NeurIPS 2019
Sun Dec 8th through Sat the 14th, 2019 at Vancouver Convention Center
Reviewer 1
The authors studied the sample complexity of semi-private learning a VC class. The paper is well-written and clear. The first main result is that any VC class can be (agnostically) learned with VC(H)/alpha^2 private data and VC(H)/alpha public data. The algorithm is the same as [BNS13], which studied the realizable case, but the analysis in this paper is novel. The second main result is that when H has infinite littlestone dimension, then any private learner must have at least 1/alpha public sample complexity, therefore the upper bound is nearly tight. The proof is based on a result from a recent STOC paper and a new "public data reduction lemma". As a consequence of the lemma, the authors showed a dichotomy of pure semi-private learning. Overall, this paper provides solid and near-optimal theoretical results on semi-private learning. I suggest acceptance.
Reviewer 2
Originality: The methods used in this work are simple and for the most part standard in the literature of learning theory. The idea of learning \alpha-coverings is nice, and to the best of my knowledge, new. Quality: The statements of the Theorems and Lemma are careful and make sense. Every proof I checked seems correct. I would prefer though if the authors mention more clearly that their results are significant only in the agnostic setting; in the realizable setting I think VC(H)/\alpha sample size is sufficient and the private sample size can be ignored. Clarity: I consider the paper very well written and the exposure sufficiently clear. Significance: The paper seems significant and I can see future research to cite this work and be using their techniques.
Reviewer 3
[Upper bound] Every hypothesis class H can be learned up to excess error α by a pure semi- private algorithm whose private sample complexity is (roughly) VC(H)/α^2 and public sample complexity is (roughly) VC(H)/α. For agnostic learning, VC(H)/α2 examples are necessary even without privacy constraints. The idea of algorithm is to use the public data to construct a finite class H′ that forms a “good approximation” of the original class H, then reduce the problem to DP learning of a finite class.
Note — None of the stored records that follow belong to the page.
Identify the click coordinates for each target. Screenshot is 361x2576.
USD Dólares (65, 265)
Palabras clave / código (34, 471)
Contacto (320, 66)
It can be captured via the notion of α-covering. [Lower bound] Assume H has an infinite Littlestone dimension. Then, any approximate semi- private learner for H must have public sample complexity Ω(1/α). The lower bounds boil down to a public-data-reduction lemma which shows that given a semi-private learner whose public sample complexity is << 1/α, transforms it to a completely. Overall, this paper is clear, written well, and has a good contribution. From my view, it is around the conference threshold.